- EXERCISE GOAL
Reproduce each of the following items verbatim, leaving every character and line unchanged.
*** EXTRACTED INFORMATION ***
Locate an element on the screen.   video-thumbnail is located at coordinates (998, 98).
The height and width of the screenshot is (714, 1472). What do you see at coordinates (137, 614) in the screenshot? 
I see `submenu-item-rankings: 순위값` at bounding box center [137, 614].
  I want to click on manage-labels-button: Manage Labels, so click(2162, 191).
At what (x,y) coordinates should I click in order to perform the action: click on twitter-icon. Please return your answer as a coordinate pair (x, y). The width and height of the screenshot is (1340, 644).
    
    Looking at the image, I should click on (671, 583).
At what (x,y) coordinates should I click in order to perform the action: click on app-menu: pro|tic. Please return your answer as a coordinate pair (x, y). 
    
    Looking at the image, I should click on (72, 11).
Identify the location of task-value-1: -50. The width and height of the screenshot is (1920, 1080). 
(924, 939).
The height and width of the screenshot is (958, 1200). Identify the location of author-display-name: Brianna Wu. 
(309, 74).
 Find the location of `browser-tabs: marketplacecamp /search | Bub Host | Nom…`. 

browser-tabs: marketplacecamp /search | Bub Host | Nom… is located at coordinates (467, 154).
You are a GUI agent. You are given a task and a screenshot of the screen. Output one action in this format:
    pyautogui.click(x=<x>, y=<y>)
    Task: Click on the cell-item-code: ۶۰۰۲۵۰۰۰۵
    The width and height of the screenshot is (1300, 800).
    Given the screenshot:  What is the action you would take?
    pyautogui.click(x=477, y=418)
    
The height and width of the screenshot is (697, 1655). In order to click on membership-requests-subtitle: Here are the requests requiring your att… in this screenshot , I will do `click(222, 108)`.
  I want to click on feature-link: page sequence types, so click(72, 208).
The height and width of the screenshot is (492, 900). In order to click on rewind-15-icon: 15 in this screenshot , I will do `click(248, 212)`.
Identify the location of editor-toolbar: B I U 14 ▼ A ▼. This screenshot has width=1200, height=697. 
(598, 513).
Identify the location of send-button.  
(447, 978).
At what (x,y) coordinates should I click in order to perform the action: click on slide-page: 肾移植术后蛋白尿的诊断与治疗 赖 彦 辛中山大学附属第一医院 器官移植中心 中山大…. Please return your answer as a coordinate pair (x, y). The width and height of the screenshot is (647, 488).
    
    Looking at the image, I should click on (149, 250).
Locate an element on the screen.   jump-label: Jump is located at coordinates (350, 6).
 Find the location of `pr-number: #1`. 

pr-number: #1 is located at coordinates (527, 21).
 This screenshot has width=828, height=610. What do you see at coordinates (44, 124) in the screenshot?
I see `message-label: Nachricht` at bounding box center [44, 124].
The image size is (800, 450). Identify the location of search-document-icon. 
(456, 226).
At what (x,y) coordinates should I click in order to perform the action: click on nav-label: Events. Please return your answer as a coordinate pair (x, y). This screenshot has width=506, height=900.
*** End of EXTRACTED INFORMATION ***
- TASK RESPONSE
Locate an element on the screen.   video-thumbnail is located at coordinates (998, 98).
The height and width of the screenshot is (714, 1472). What do you see at coordinates (137, 614) in the screenshot? 
I see `submenu-item-rankings: 순위값` at bounding box center [137, 614].
  I want to click on manage-labels-button: Manage Labels, so click(2162, 191).
At what (x,y) coordinates should I click in order to perform the action: click on twitter-icon. Please return your answer as a coordinate pair (x, y). The width and height of the screenshot is (1340, 644).
    
    Looking at the image, I should click on (671, 583).
At what (x,y) coordinates should I click in order to perform the action: click on app-menu: pro|tic. Please return your answer as a coordinate pair (x, y). 
    
    Looking at the image, I should click on (72, 11).
Identify the location of task-value-1: -50. The width and height of the screenshot is (1920, 1080). 
(924, 939).
The height and width of the screenshot is (958, 1200). Identify the location of author-display-name: Brianna Wu. 
(309, 74).
 Find the location of `browser-tabs: marketplacecamp /search | Bub Host | Nom…`. 

browser-tabs: marketplacecamp /search | Bub Host | Nom… is located at coordinates (467, 154).
You are a GUI agent. You are given a task and a screenshot of the screen. Output one action in this format:
    pyautogui.click(x=<x>, y=<y>)
    Task: Click on the cell-item-code: ۶۰۰۲۵۰۰۰۵
    The width and height of the screenshot is (1300, 800).
    Given the screenshot:  What is the action you would take?
    pyautogui.click(x=477, y=418)
    
The height and width of the screenshot is (697, 1655). In order to click on membership-requests-subtitle: Here are the requests requiring your att… in this screenshot , I will do `click(222, 108)`.
  I want to click on feature-link: page sequence types, so click(72, 208).
The height and width of the screenshot is (492, 900). In order to click on rewind-15-icon: 15 in this screenshot , I will do `click(248, 212)`.
Identify the location of editor-toolbar: B I U 14 ▼ A ▼. This screenshot has width=1200, height=697. 
(598, 513).
Identify the location of send-button.  
(447, 978).
At what (x,y) coordinates should I click in order to perform the action: click on slide-page: 肾移植术后蛋白尿的诊断与治疗 赖 彦 辛中山大学附属第一医院 器官移植中心 中山大…. Please return your answer as a coordinate pair (x, y). The width and height of the screenshot is (647, 488).
    
    Looking at the image, I should click on (149, 250).
Locate an element on the screen.   jump-label: Jump is located at coordinates (350, 6).
 Find the location of `pr-number: #1`. 

pr-number: #1 is located at coordinates (527, 21).
 This screenshot has width=828, height=610. What do you see at coordinates (44, 124) in the screenshot?
I see `message-label: Nachricht` at bounding box center [44, 124].
The image size is (800, 450). Identify the location of search-document-icon. 
(456, 226).
At what (x,y) coordinates should I click in order to perform the action: click on nav-label: Events. Please return your answer as a coordinate pair (x, y). This screenshot has width=506, height=900.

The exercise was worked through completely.